Assignment ▸ The required output is an exact copy of the lines from the one containing "How do I perform: Click the" through the end of the entries below, with pictures removed.

Exercise data ▸

● ● ● ● ● ● ●

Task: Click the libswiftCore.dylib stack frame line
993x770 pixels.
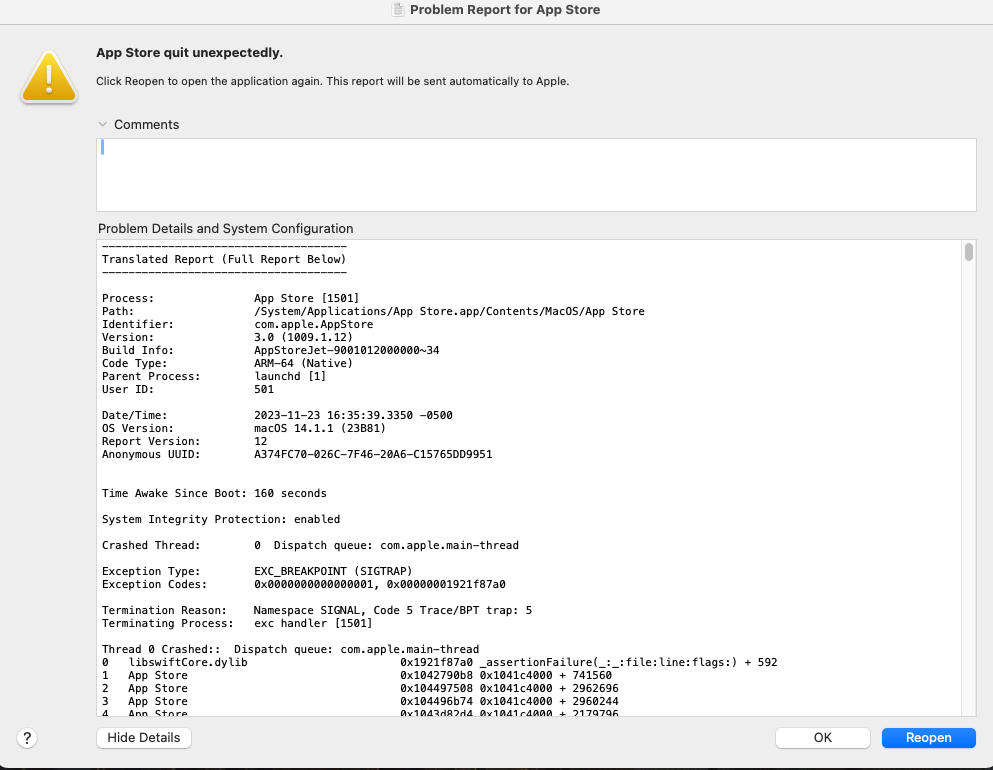Action: (440, 662)
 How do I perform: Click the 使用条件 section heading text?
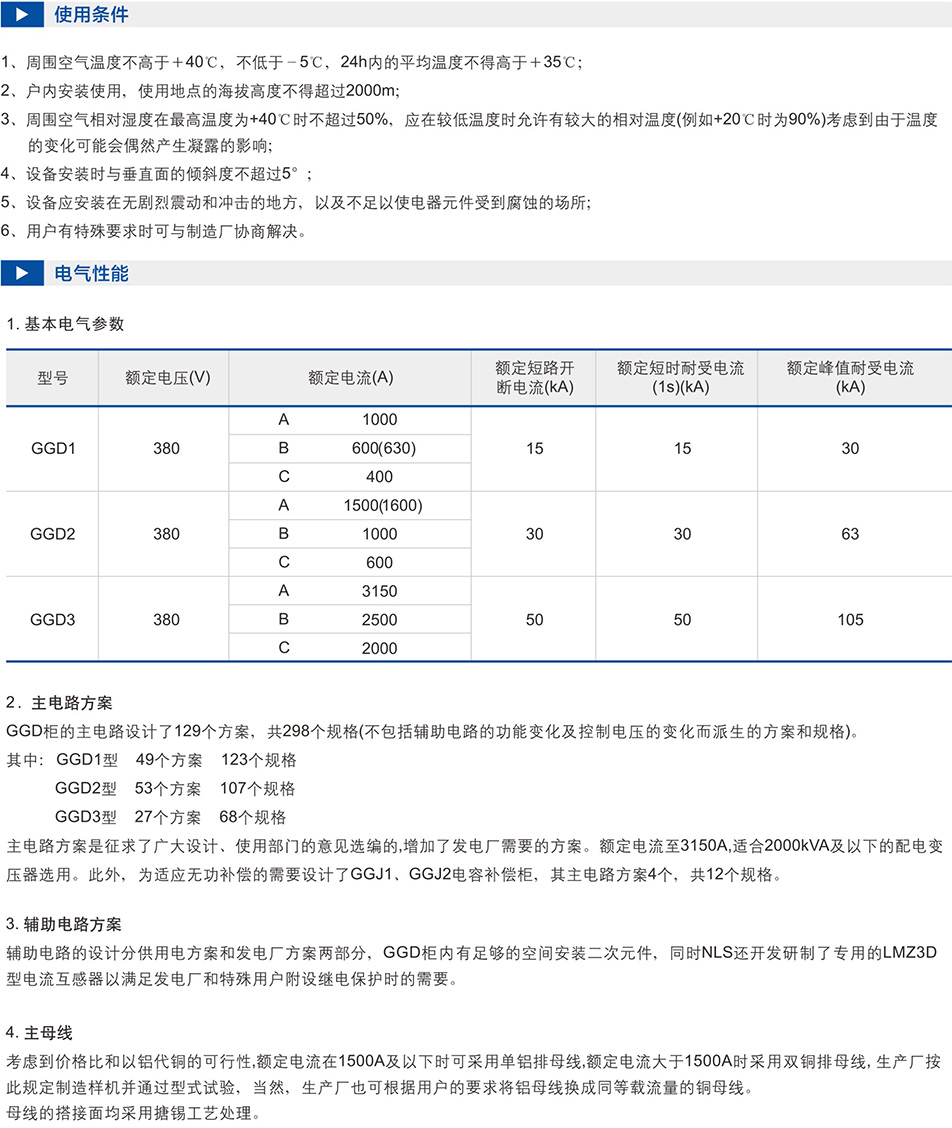pos(91,16)
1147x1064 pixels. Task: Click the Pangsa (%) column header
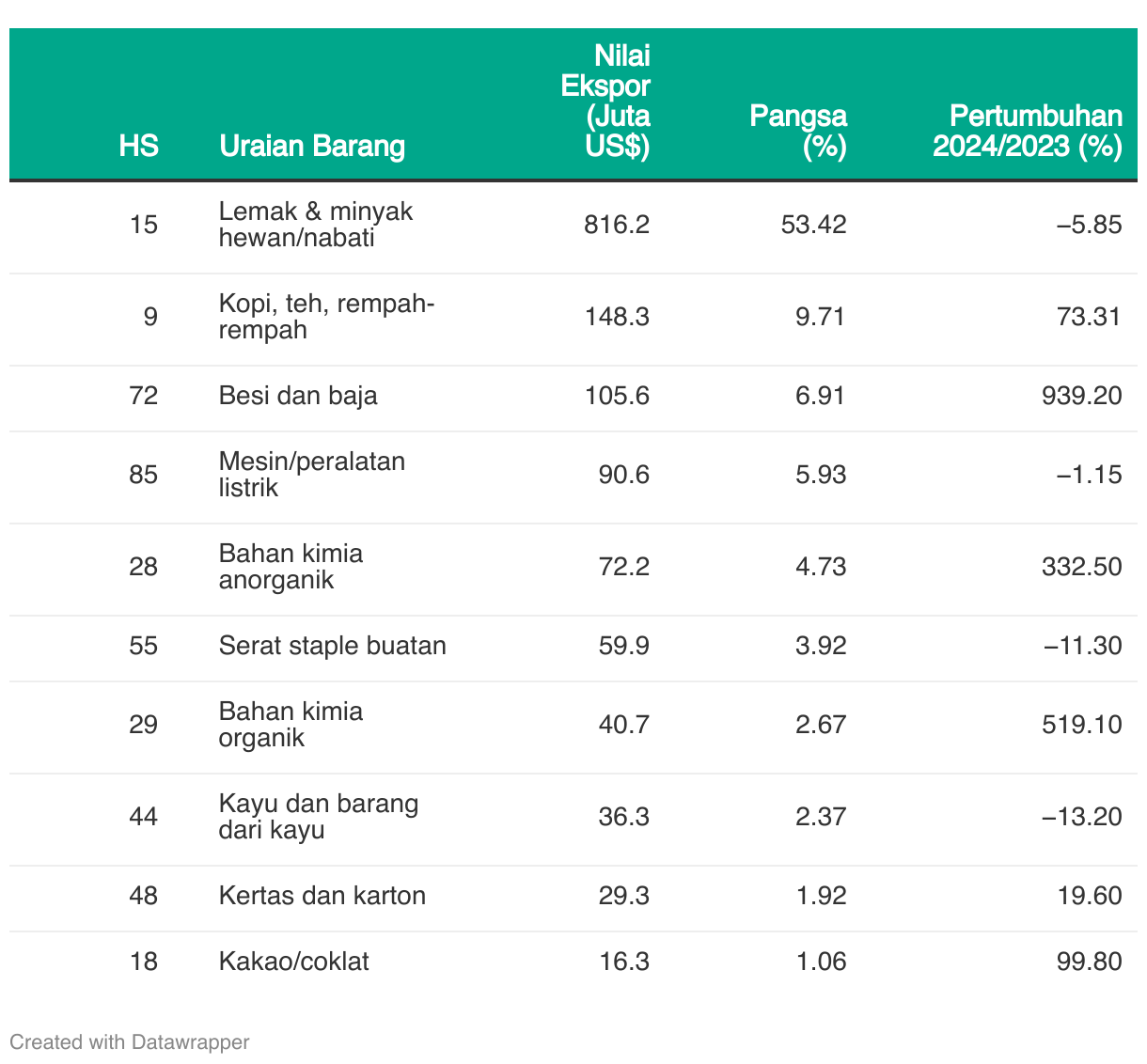tap(798, 131)
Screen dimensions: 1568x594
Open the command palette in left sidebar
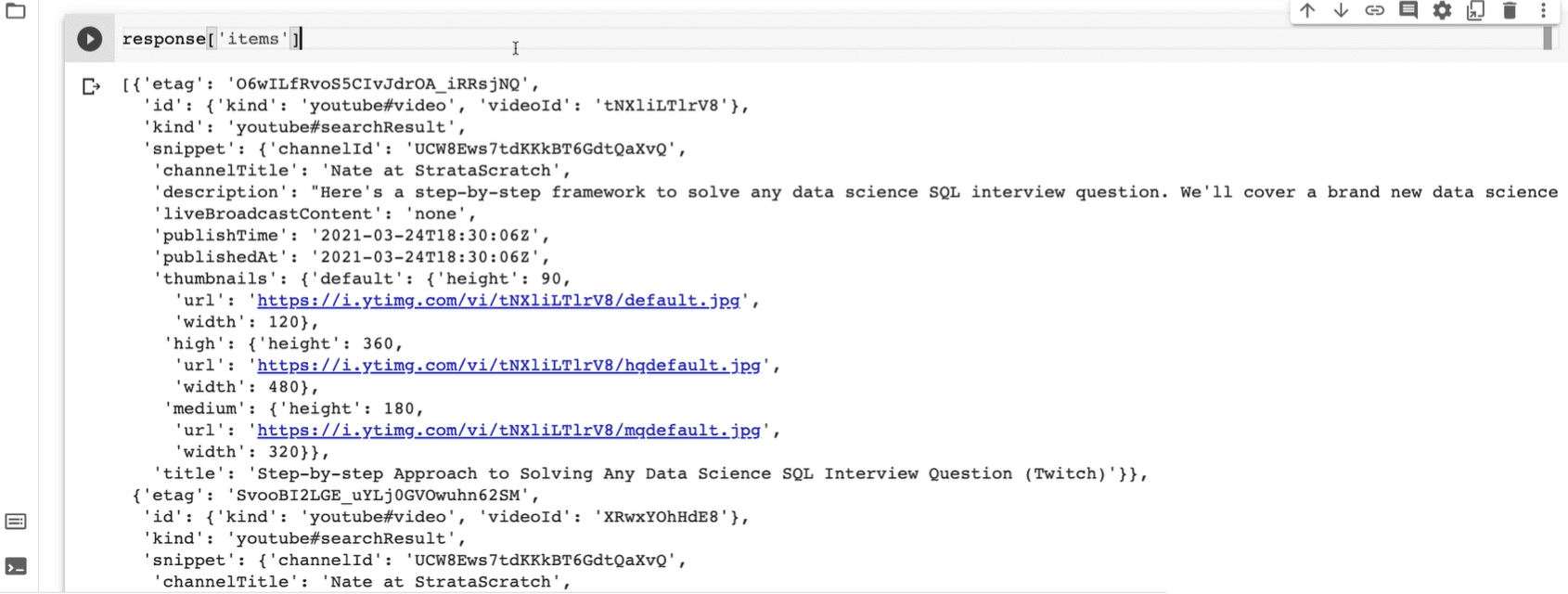click(16, 522)
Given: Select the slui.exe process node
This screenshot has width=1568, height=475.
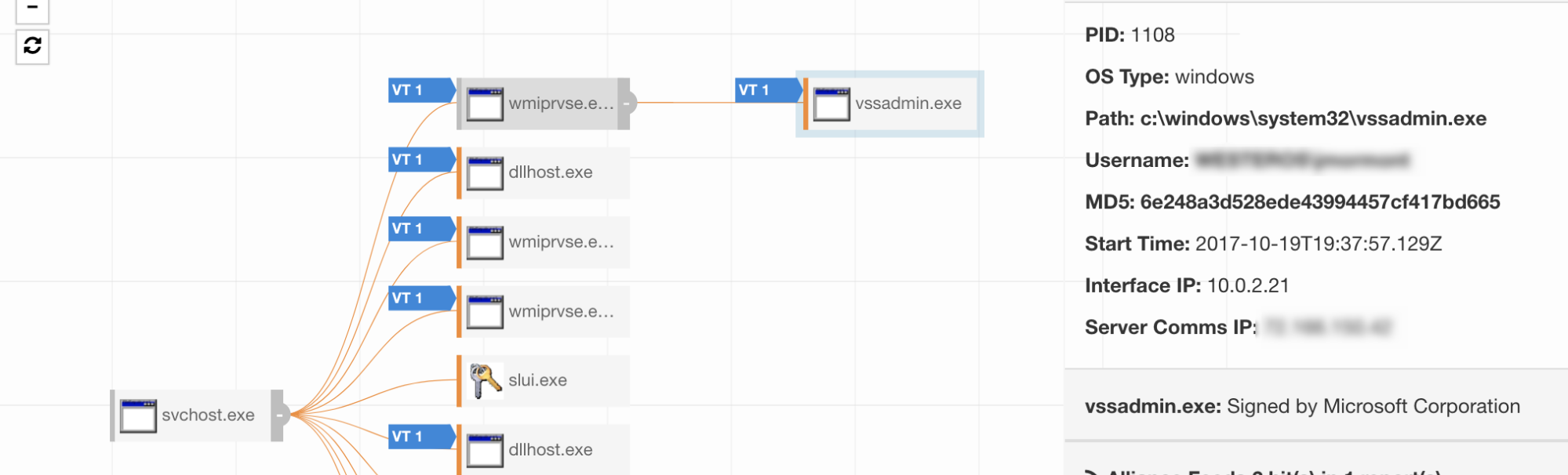Looking at the screenshot, I should pyautogui.click(x=538, y=381).
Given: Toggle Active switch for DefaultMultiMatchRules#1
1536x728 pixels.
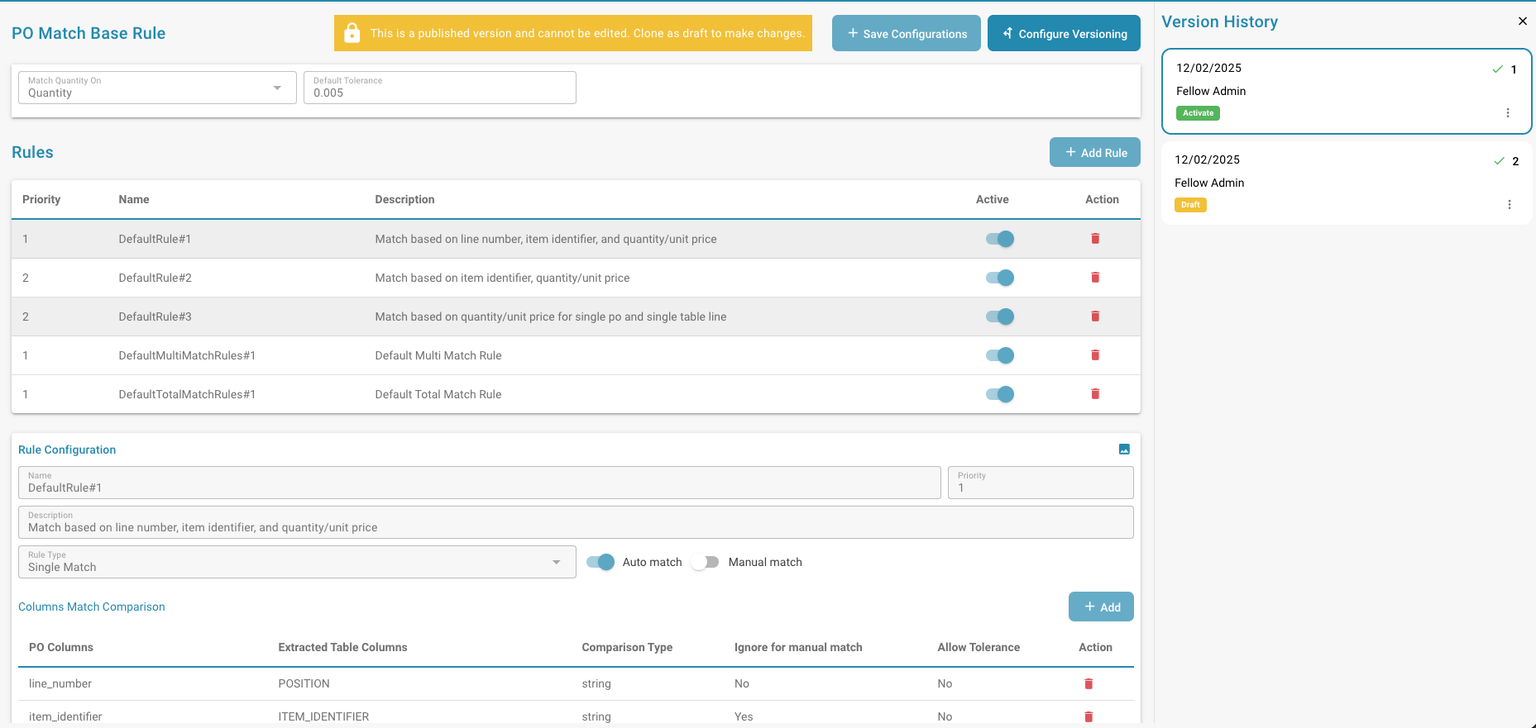Looking at the screenshot, I should pos(999,355).

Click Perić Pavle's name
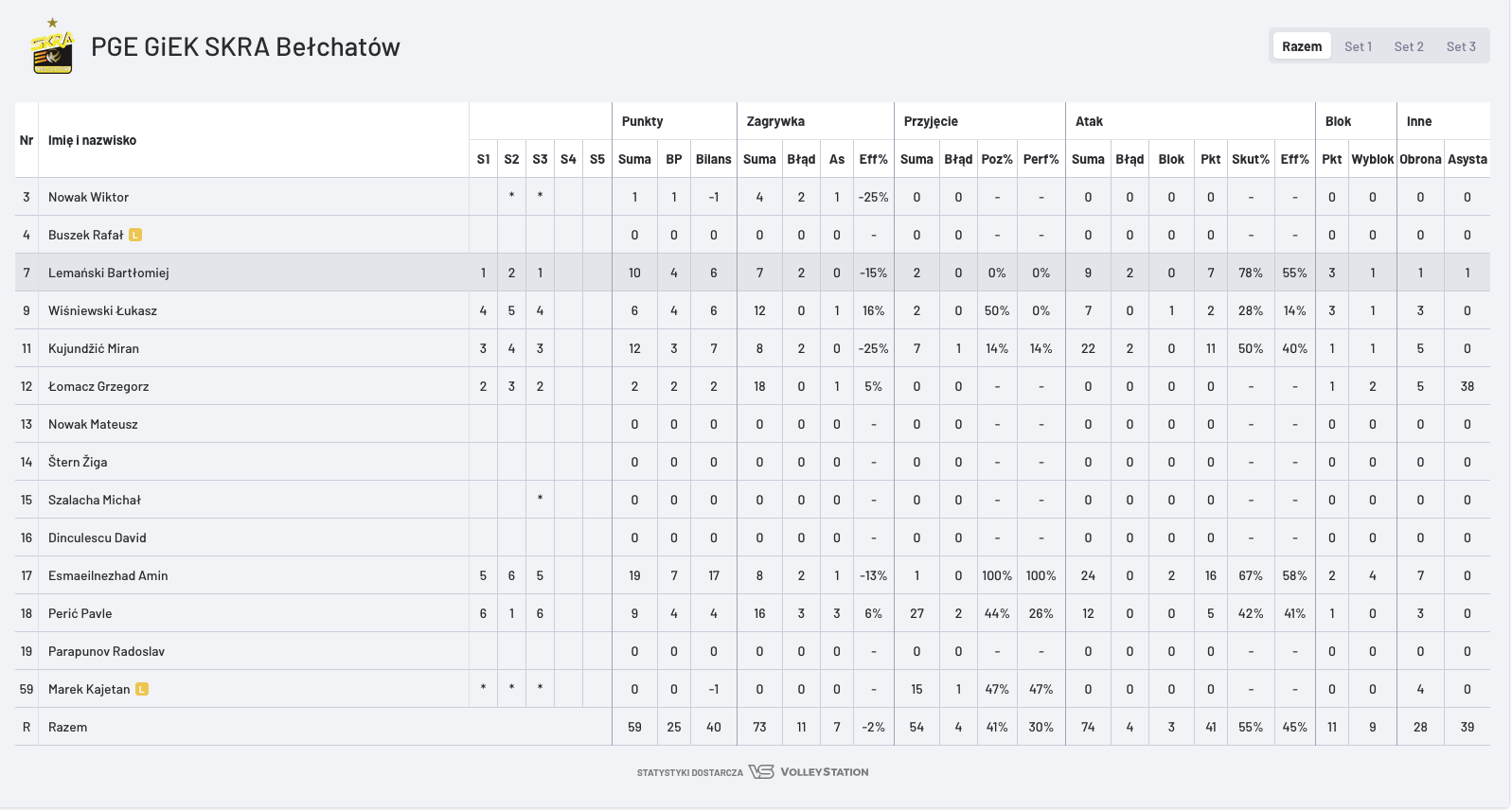tap(80, 613)
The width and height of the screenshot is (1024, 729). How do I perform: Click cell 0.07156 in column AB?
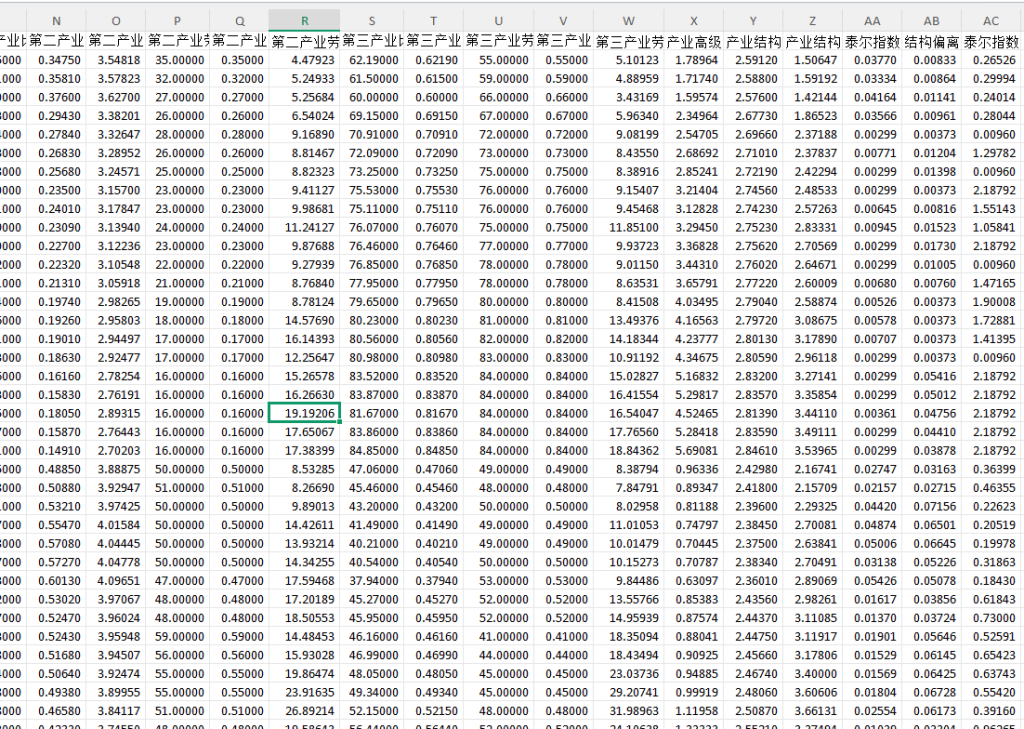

● ● ● ● ● ● ●

Response to the exercise ▸
 How do I perform: Click the 使用条件 section heading text?
pos(91,16)
1147x1064 pixels. Task: Click the Pangsa (%) column header
tap(798, 131)
Screen dimensions: 1568x594
Open the command palette in left sidebar
click(16, 522)
Given: Select the slui.exe process node
This screenshot has width=1568, height=475.
Looking at the screenshot, I should pyautogui.click(x=538, y=381).
Given: Toggle Active switch for DefaultMultiMatchRules#1
1536x728 pixels.
Looking at the screenshot, I should pos(999,355).

Click Perić Pavle's name
tap(80, 613)
The width and height of the screenshot is (1024, 729). How do I perform: Click cell 0.07156 in column AB?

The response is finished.